Emit only the lines from the line containing "Task: Click the undo icon in toolbar" through the last line of the entries, unchanged.

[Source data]
* * *

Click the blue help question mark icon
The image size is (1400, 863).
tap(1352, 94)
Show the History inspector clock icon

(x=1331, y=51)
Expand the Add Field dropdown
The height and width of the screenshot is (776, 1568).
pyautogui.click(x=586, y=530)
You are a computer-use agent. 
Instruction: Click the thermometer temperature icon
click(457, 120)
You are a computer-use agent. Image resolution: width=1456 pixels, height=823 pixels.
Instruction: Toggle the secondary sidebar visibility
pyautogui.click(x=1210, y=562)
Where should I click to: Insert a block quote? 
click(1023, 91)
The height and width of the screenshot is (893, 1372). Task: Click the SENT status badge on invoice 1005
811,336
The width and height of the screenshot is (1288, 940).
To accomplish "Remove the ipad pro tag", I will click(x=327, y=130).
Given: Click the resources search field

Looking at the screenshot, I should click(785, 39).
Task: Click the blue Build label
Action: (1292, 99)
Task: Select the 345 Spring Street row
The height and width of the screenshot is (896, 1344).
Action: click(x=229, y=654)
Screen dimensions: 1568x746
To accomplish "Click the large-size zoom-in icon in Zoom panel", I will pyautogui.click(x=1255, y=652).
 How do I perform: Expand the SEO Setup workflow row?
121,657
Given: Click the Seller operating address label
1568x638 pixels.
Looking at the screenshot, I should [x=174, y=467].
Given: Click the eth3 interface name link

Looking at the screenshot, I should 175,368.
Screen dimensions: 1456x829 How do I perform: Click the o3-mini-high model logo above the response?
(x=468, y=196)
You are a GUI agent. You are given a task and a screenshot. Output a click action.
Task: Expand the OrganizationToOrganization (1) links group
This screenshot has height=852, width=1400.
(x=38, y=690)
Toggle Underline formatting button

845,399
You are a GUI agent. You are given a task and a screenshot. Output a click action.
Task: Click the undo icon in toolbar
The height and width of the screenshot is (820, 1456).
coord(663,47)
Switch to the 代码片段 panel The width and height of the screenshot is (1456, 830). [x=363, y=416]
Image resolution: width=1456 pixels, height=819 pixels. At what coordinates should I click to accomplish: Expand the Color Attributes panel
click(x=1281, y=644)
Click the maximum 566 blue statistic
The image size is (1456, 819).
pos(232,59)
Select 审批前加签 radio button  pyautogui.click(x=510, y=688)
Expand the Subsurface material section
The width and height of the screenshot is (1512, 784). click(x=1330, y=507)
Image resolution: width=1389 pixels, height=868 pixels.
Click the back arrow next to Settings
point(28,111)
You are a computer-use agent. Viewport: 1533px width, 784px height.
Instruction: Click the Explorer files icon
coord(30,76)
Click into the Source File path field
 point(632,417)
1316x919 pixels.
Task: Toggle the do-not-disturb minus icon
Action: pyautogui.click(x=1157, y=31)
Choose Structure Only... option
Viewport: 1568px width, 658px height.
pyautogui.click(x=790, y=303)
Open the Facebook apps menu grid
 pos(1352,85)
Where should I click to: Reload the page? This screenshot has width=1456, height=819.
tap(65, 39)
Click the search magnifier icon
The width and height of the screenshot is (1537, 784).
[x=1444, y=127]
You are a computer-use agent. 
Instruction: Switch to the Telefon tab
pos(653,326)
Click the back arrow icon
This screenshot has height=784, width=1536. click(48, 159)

* * *

* [Exercise solution]
Task: Click the undo icon in toolbar
The height and width of the screenshot is (820, 1456).
coord(663,47)
Switch to the 代码片段 panel The width and height of the screenshot is (1456, 830). [x=363, y=416]
Image resolution: width=1456 pixels, height=819 pixels. At what coordinates should I click to accomplish: Expand the Color Attributes panel
click(x=1281, y=644)
Click the maximum 566 blue statistic
The image size is (1456, 819).
pos(232,59)
Select 审批前加签 radio button  pyautogui.click(x=510, y=688)
Expand the Subsurface material section
The width and height of the screenshot is (1512, 784). click(x=1330, y=507)
Image resolution: width=1389 pixels, height=868 pixels.
Click the back arrow next to Settings
point(28,111)
You are a computer-use agent. Viewport: 1533px width, 784px height.
Instruction: Click the Explorer files icon
coord(30,76)
Click into the Source File path field
 point(632,417)
1316x919 pixels.
Task: Toggle the do-not-disturb minus icon
Action: pyautogui.click(x=1157, y=31)
Choose Structure Only... option
Viewport: 1568px width, 658px height.
pyautogui.click(x=790, y=303)
Open the Facebook apps menu grid
 pos(1352,85)
Where should I click to: Reload the page? This screenshot has width=1456, height=819.
tap(65, 39)
Click the search magnifier icon
The width and height of the screenshot is (1537, 784).
[x=1444, y=127]
You are a computer-use agent. 
Instruction: Switch to the Telefon tab
pos(653,326)
Click the back arrow icon
This screenshot has height=784, width=1536. click(48, 159)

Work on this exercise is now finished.